◆ **Work to complete**:
Beginning with the line that holds "Task: Open project 实验室及相关机构生物风险管理", copy each line exactly through the end of the entries, but leave the pictures out.

─── Dataset ───

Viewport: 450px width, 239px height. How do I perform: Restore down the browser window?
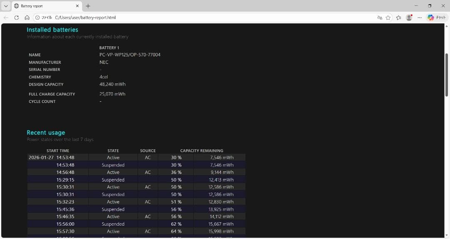click(430, 6)
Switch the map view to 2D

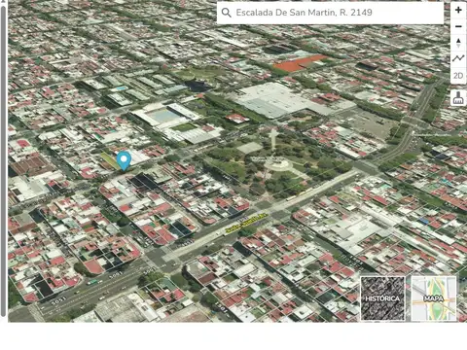(x=458, y=76)
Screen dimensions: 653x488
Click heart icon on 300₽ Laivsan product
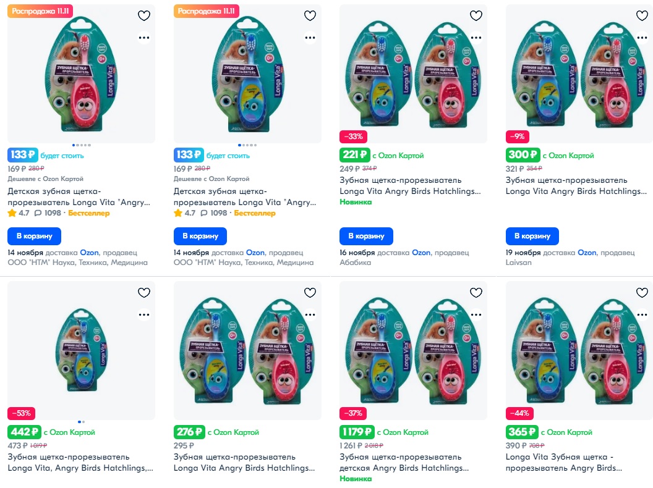[642, 16]
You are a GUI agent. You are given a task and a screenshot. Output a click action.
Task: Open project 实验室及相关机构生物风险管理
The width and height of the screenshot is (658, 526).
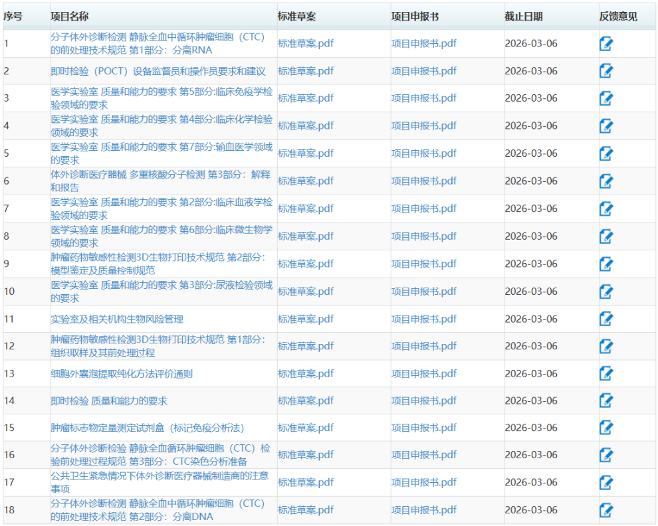117,319
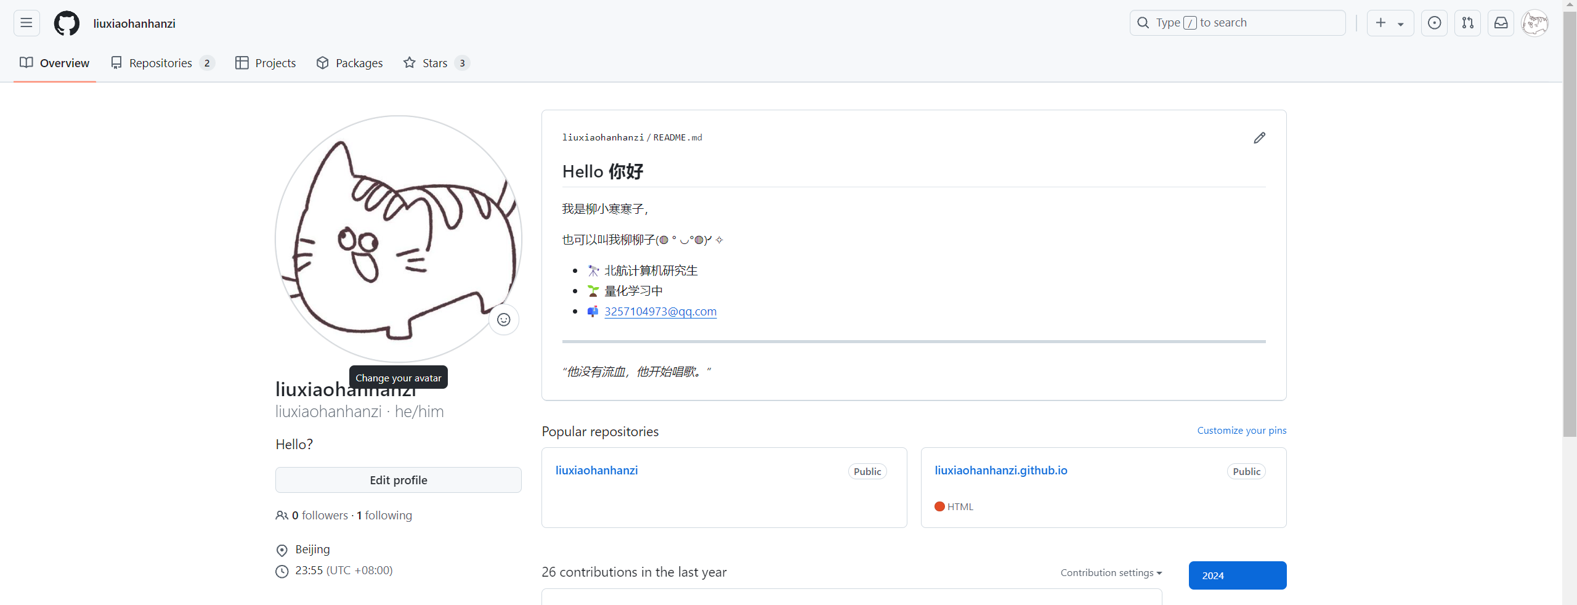1577x605 pixels.
Task: Click Customize your pins link
Action: pyautogui.click(x=1241, y=431)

───

◆ **Answer below**:
Task: Open project 实验室及相关机构生物风险管理
The width and height of the screenshot is (658, 526).
117,319
1577x605 pixels.
Task: Click Customize your pins link
Action: pyautogui.click(x=1241, y=431)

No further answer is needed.